#### Available data ####

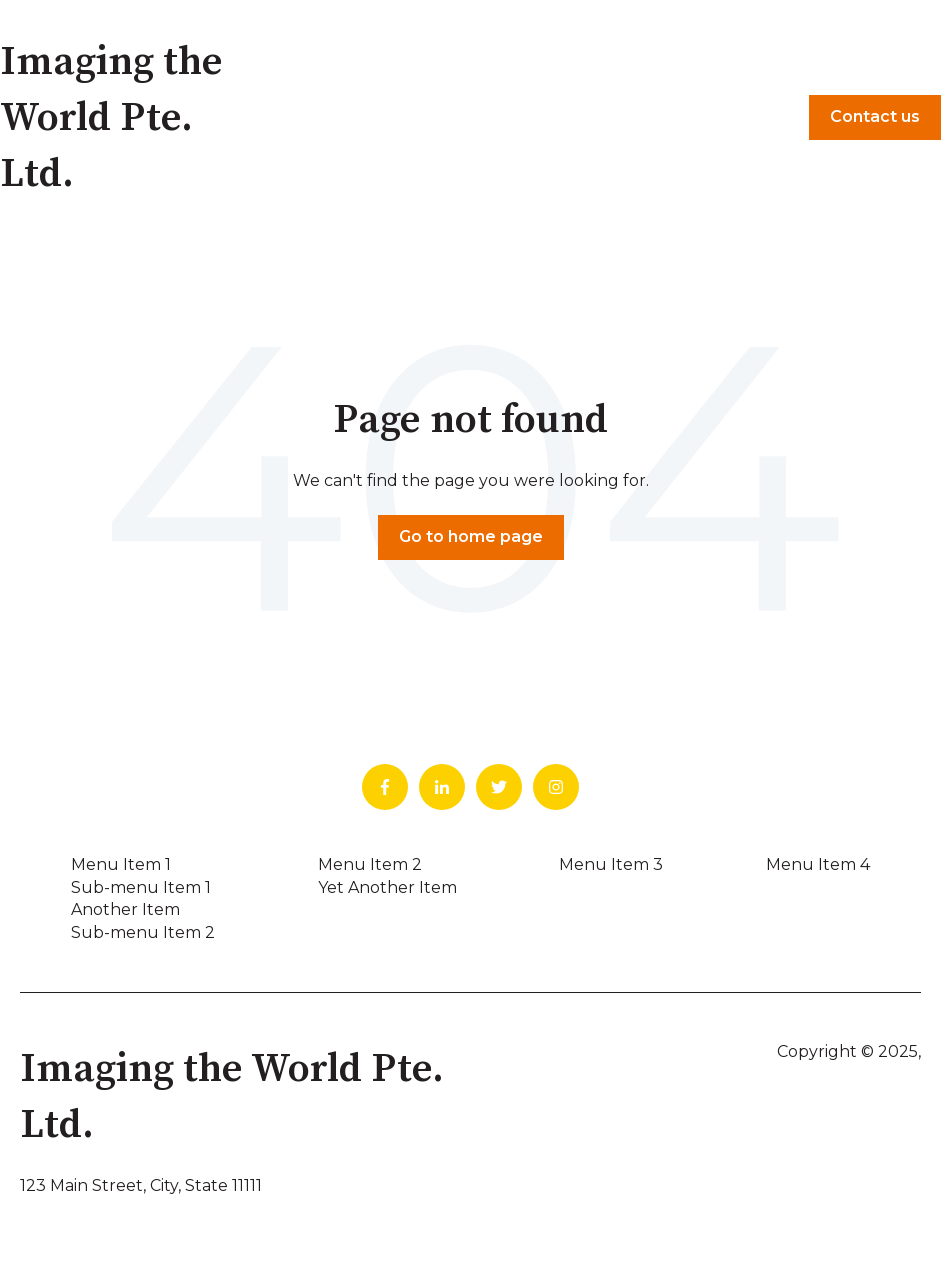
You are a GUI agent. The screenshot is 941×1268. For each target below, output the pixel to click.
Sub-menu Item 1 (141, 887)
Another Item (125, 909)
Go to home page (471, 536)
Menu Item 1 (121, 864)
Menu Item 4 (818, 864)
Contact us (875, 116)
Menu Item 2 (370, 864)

####
#### Available data ####

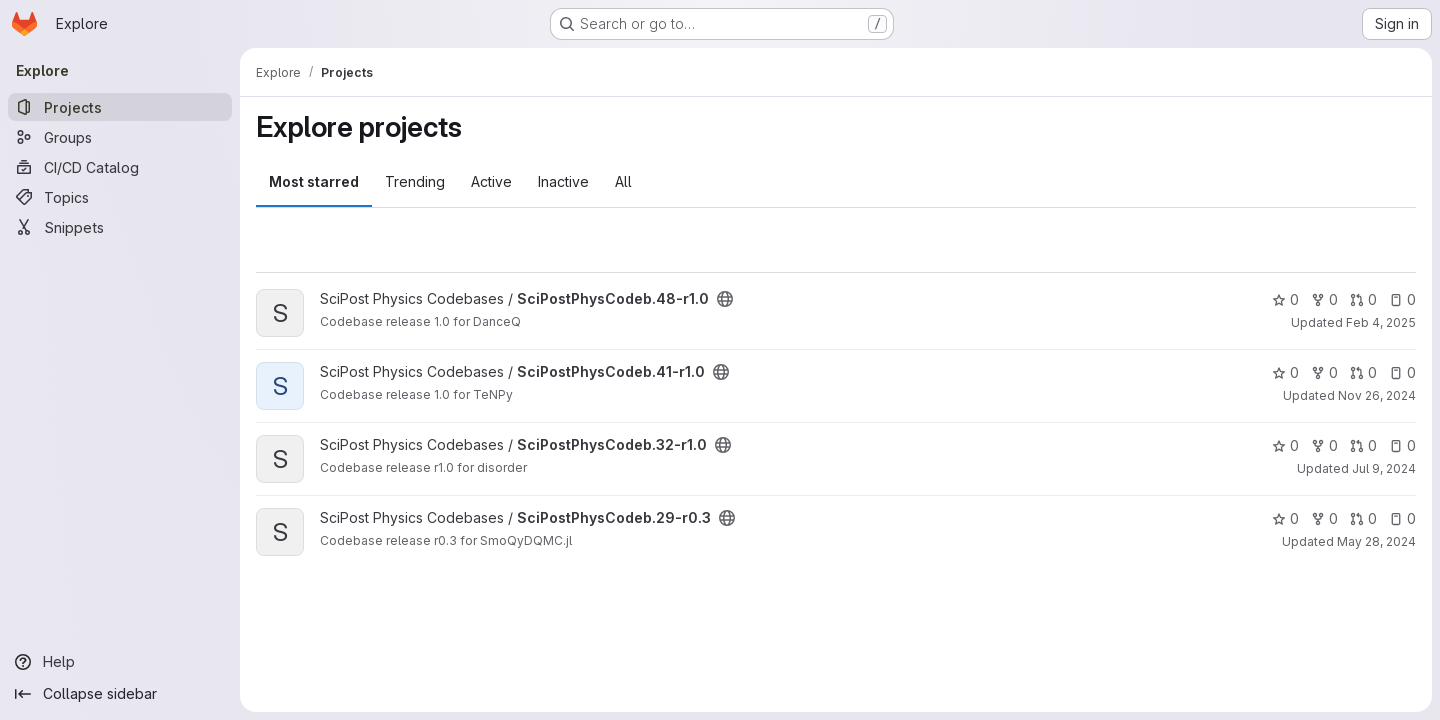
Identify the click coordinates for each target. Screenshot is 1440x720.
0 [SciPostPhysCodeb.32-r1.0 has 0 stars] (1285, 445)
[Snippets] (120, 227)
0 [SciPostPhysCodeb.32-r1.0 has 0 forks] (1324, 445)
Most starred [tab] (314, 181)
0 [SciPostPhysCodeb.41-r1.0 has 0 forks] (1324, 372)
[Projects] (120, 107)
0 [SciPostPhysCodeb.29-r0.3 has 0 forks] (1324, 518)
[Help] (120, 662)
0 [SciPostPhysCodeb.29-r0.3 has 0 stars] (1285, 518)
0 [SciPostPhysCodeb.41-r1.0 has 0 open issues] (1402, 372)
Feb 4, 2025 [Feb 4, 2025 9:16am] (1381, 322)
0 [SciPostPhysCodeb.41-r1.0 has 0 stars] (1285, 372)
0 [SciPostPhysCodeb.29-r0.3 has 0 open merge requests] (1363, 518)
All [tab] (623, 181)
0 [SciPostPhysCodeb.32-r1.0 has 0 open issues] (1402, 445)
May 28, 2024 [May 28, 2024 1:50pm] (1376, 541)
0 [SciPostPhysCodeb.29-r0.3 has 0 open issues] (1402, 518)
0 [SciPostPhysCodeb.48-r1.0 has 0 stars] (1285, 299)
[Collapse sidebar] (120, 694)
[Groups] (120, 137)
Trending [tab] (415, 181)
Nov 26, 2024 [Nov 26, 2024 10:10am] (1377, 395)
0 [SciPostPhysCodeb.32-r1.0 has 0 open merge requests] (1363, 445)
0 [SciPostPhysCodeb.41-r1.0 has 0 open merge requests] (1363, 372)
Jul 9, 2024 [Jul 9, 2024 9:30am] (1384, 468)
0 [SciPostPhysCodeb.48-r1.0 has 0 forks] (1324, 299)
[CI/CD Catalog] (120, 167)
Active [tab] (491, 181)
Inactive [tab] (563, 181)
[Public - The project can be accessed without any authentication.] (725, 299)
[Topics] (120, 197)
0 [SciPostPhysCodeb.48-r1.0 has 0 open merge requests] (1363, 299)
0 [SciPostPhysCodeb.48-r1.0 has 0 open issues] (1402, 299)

####

■ Task prompt
Recast the rows between the line holding "All [tab] (623, 181)" and the line holding "0 [SciPostPhysCodeb.48-r1.0 has 0 forks]", inclusive, as a numbered list with blank lines left out.

■ Answer to the problem
1. All [tab] (623, 181)
2. 0 [SciPostPhysCodeb.32-r1.0 has 0 open issues] (1402, 445)
3. May 28, 2024 [May 28, 2024 1:50pm] (1376, 541)
4. 0 [SciPostPhysCodeb.29-r0.3 has 0 open issues] (1402, 518)
5. 0 [SciPostPhysCodeb.48-r1.0 has 0 stars] (1285, 299)
6. [Collapse sidebar] (120, 694)
7. [Groups] (120, 137)
8. Trending [tab] (415, 181)
9. Nov 26, 2024 [Nov 26, 2024 10:10am] (1377, 395)
10. 0 [SciPostPhysCodeb.32-r1.0 has 0 open merge requests] (1363, 445)
11. 0 [SciPostPhysCodeb.41-r1.0 has 0 open merge requests] (1363, 372)
12. Jul 9, 2024 [Jul 9, 2024 9:30am] (1384, 468)
13. 0 [SciPostPhysCodeb.48-r1.0 has 0 forks] (1324, 299)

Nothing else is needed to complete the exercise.